SETX Il plasmide di attivazione CRISPR (h) fornisce un approccio mirato e non distruttivo per sovraregolare l'espressione endogena di SETX senza alterare la sequenza di DNA sottostante.
SETX Il plasmide di attivazione CRISPR (h) è un sistema SAM (mediatore di attivazione sinergico) a tre plasmidi progettato per la sovraregolazione trascrizionale altamente efficiente e sito-specifica del locus SETX nelle linee cellulari umane. Il sistema è costruito attorno a una Cas9 cataliticamente inattiva (dCas9) che porta due mutazioni inattivanti (D10A e N863A) che eliminano l'attività nucleasica preservando al contempo il legame con il DNA. Questa dCas9 è fusa con VP64, un potente attivatore trascrizionale, ed è coespressa con un gene di resistenza alla blasticidina per la selezione. Il secondo plasmide codifica la proteina di fusione MS2-p65-HSF1, un complesso attivatore secondario che agisce in sinergia con dCas9-VP64, insieme a un gene di resistenza all'igromicina. Il terzo plasmide codifica un sgRNA specifico per il bersaglio di 20 nt fuso a due aptameri di RNA MS2 che reclutano il complesso MS2-p65-HSF1 nel sito di attivazione, accompagnato da un gene di resistenza alla puromicina. I tre plasmidi vengono somministrati in un rapporto di massa 1:1:1 per un'espressione bilanciata di tutti i componenti del sistema.

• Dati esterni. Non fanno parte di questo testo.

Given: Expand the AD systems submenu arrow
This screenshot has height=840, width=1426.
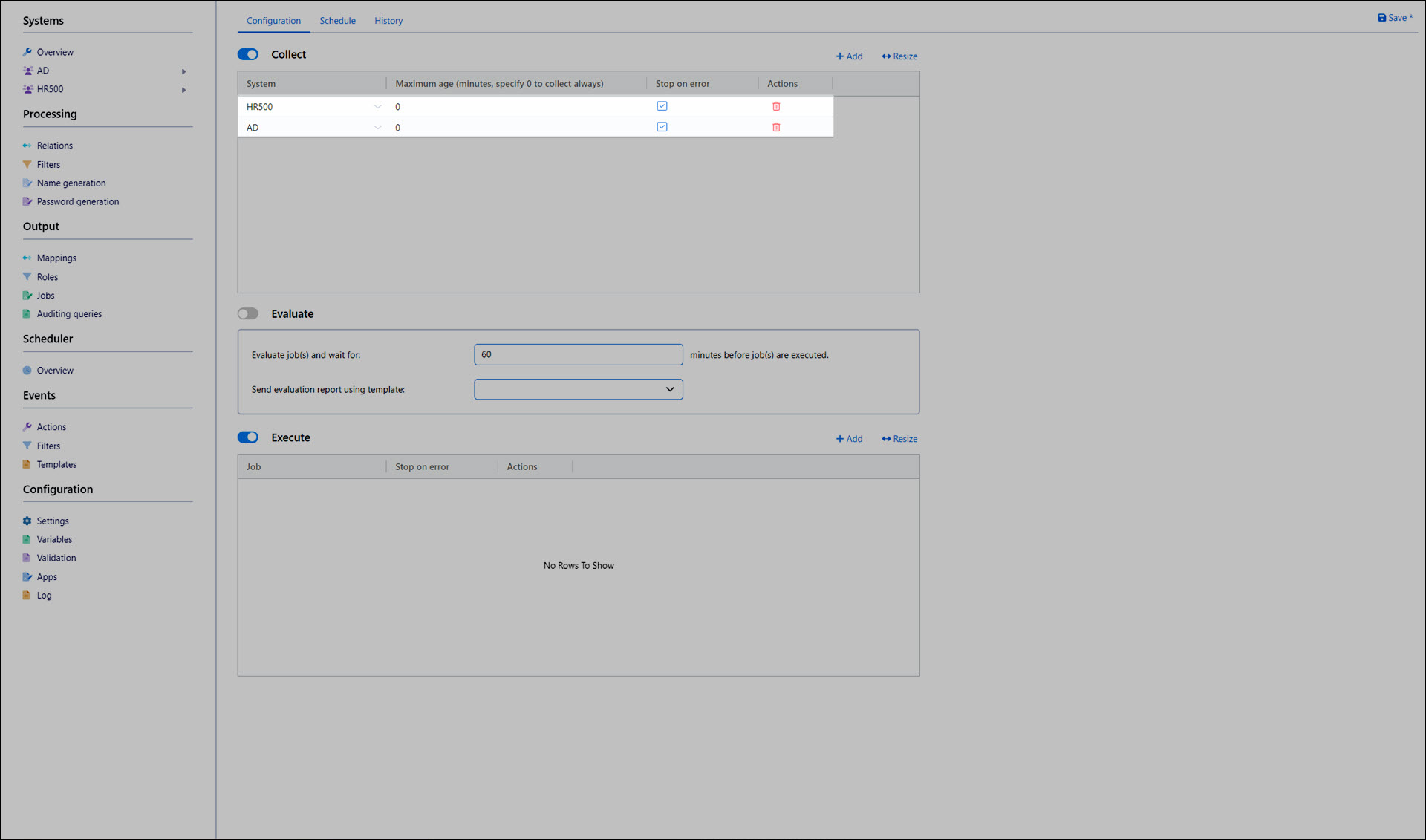Looking at the screenshot, I should (x=183, y=71).
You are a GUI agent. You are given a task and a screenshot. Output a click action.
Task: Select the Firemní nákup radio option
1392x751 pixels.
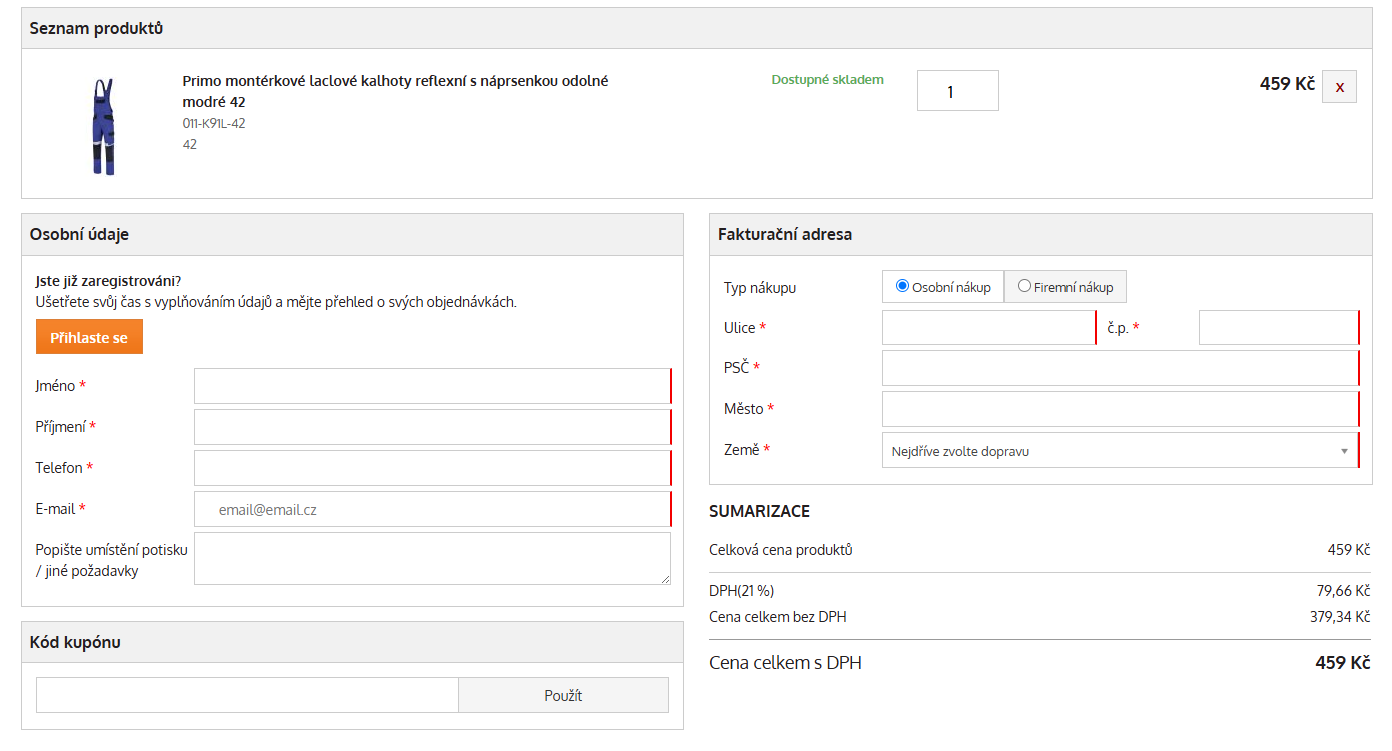tap(1024, 286)
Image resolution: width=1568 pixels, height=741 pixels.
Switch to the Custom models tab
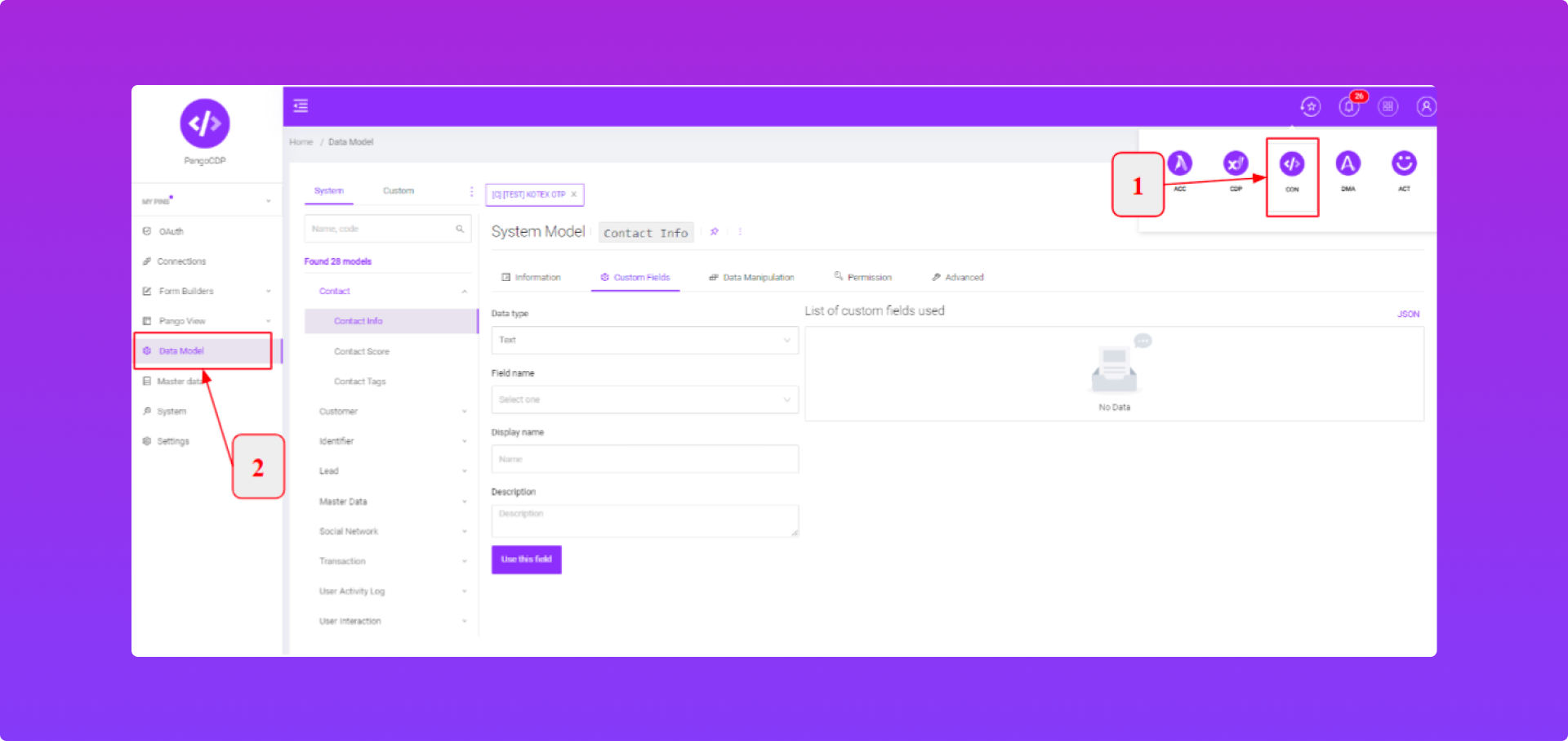pyautogui.click(x=399, y=191)
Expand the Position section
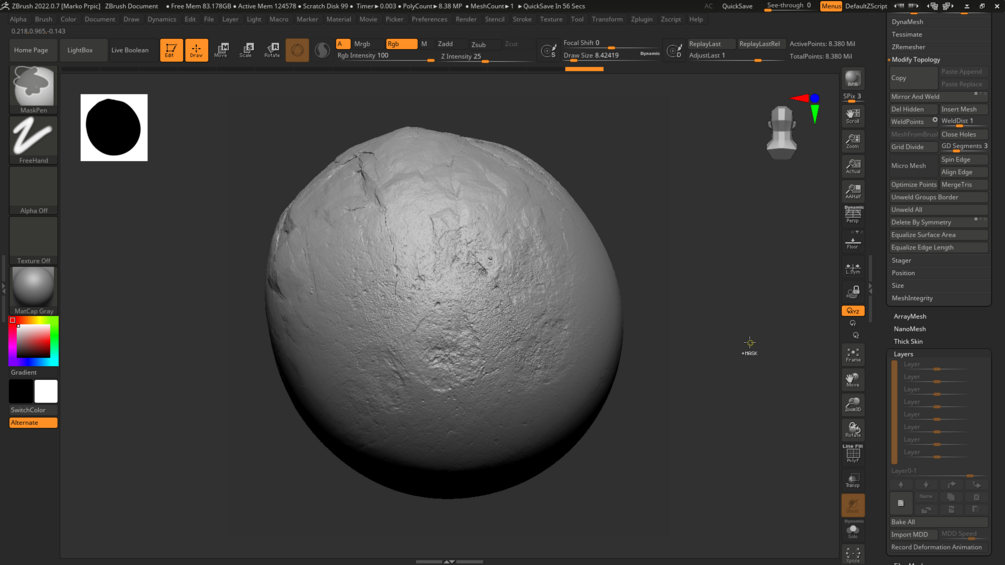Viewport: 1005px width, 565px height. tap(903, 273)
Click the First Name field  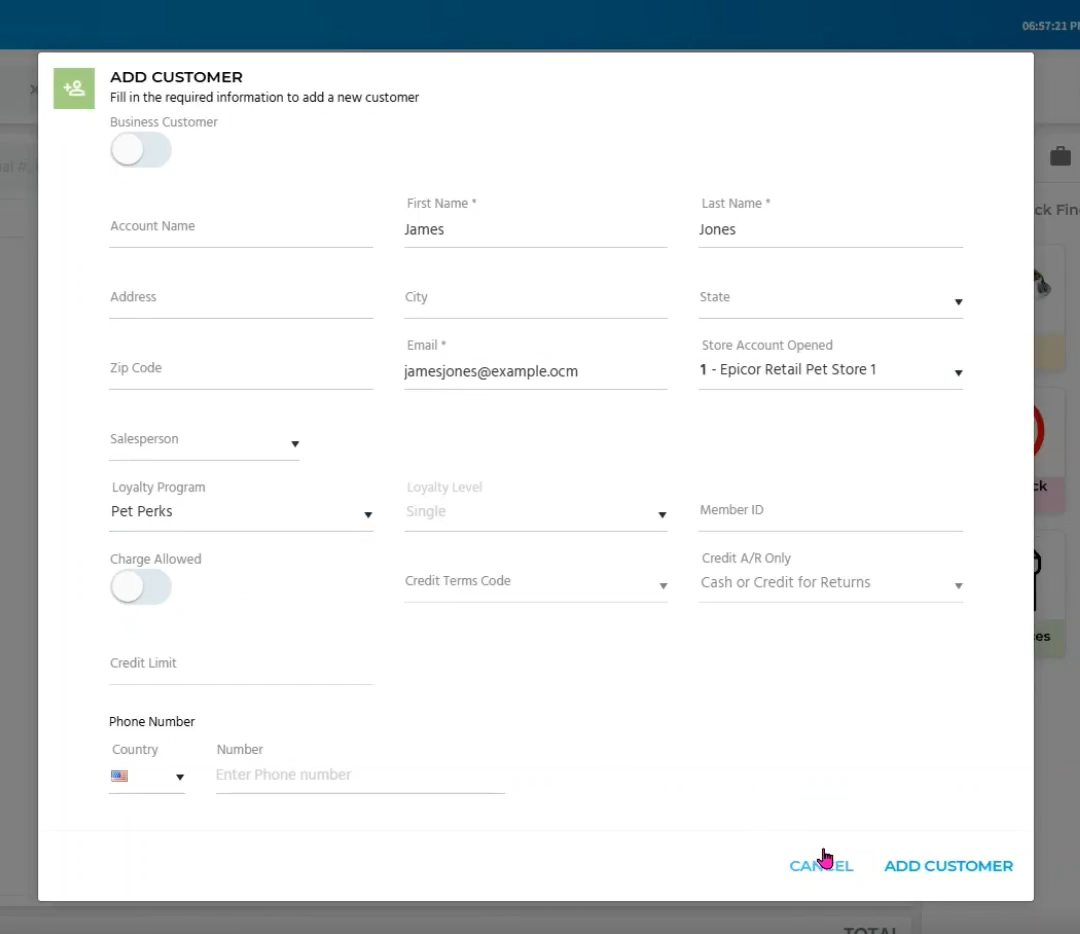pyautogui.click(x=535, y=230)
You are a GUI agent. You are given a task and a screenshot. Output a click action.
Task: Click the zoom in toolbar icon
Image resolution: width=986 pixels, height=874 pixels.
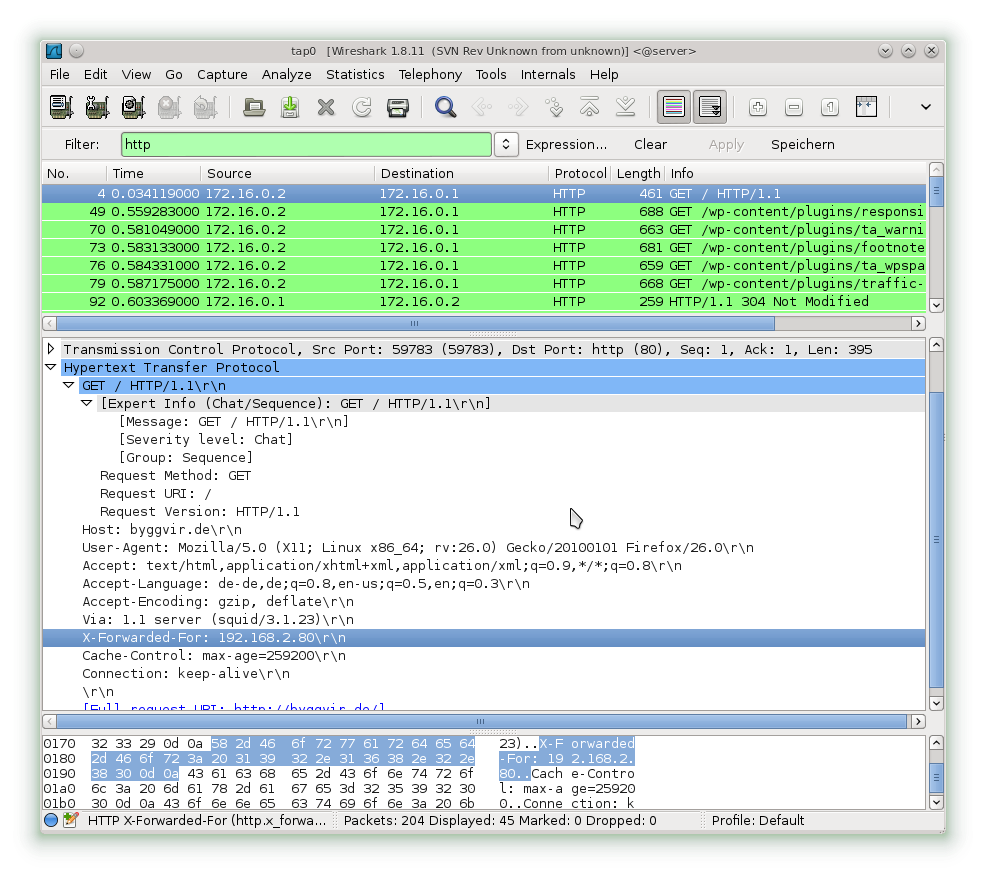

Una volta assemblato nel locus bersaglio, il complesso SAM si lega a circa 200 bp a monte del sito di inizio della trascrizione SETX, dove VP64, p65 e HSF1 agiscono in modo concertato per reclutare il machinery trascrizionale e guidare la sovraregolazione dell'espressione endogena di SETX. A differenza della Cas9 con attività nucleasica, dCas9 non introduce rotture a doppio filamento né modifica la sequenza genomica, preservando il locus SETX nativo e consentendo lo studio delle risposte trascrizionali dipendenti da SETX nel locus endogeno, rendendolo uno strumento prezioso per studi funzionali, l'identificazione di geni bersaglio e la modellizzazione del ripristino della via SETX nelle cellule tumorali con espressione di SETX silenziata o ridotta.
Solo per uso di ricerca. Non destinato a uso diagnostico o terapeutico.